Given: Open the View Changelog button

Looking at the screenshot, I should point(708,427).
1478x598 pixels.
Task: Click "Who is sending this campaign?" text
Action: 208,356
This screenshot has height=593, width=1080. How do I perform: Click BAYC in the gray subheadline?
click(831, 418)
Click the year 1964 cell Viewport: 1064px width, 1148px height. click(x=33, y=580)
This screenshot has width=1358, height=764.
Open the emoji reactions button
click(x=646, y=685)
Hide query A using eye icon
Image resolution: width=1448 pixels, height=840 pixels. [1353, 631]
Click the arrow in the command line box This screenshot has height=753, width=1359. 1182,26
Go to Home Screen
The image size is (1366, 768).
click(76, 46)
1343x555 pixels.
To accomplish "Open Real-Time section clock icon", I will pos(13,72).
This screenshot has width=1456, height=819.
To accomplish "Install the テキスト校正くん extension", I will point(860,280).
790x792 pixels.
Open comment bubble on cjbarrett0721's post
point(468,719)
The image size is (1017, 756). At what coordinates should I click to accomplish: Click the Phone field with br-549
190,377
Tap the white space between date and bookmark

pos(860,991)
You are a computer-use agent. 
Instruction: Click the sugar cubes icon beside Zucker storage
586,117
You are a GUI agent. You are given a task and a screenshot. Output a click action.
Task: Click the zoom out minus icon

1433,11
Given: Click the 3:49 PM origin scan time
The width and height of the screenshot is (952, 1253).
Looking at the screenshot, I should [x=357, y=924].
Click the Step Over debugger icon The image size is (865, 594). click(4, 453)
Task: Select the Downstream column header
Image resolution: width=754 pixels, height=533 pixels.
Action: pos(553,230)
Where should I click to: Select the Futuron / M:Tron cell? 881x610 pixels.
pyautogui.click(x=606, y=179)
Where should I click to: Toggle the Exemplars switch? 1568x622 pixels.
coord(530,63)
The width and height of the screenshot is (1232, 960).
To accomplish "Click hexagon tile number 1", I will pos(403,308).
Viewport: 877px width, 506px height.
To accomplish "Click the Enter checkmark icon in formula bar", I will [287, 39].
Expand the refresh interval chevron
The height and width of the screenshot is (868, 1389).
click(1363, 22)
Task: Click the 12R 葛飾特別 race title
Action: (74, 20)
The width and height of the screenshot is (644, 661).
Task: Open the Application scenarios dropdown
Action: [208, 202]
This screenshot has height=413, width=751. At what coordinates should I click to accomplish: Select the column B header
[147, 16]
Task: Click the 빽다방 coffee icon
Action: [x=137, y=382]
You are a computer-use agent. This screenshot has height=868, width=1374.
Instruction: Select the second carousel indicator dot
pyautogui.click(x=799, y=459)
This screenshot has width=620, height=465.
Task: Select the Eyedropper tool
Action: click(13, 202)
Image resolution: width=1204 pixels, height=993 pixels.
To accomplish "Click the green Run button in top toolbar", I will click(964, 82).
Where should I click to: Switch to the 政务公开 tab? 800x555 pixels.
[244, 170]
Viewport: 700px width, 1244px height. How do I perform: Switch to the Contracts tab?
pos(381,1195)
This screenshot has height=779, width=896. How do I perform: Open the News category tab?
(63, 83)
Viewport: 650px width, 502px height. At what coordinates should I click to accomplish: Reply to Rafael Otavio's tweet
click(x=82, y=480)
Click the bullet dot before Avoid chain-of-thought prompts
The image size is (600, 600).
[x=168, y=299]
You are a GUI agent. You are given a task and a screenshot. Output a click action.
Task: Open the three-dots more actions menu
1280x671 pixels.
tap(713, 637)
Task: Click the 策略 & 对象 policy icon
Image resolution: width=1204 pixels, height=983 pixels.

- - -

Could you rewrite everything from the start of the listing down to the line containing "Image resolution: width=1448", replacing "Changelog" with "Release Notes" and leaving everything else unchanged?

Answer ▸
Given: Open the View Release Notes button

Looking at the screenshot, I should point(708,427).
1478x598 pixels.
Task: Click "Who is sending this campaign?" text
Action: 208,356
This screenshot has height=593, width=1080. How do I perform: Click BAYC in the gray subheadline?
click(831, 418)
Click the year 1964 cell Viewport: 1064px width, 1148px height. click(x=33, y=580)
This screenshot has width=1358, height=764.
Open the emoji reactions button
click(x=646, y=685)
Hide query A using eye icon
Image resolution: width=1448 pixels, height=840 pixels. [1353, 631]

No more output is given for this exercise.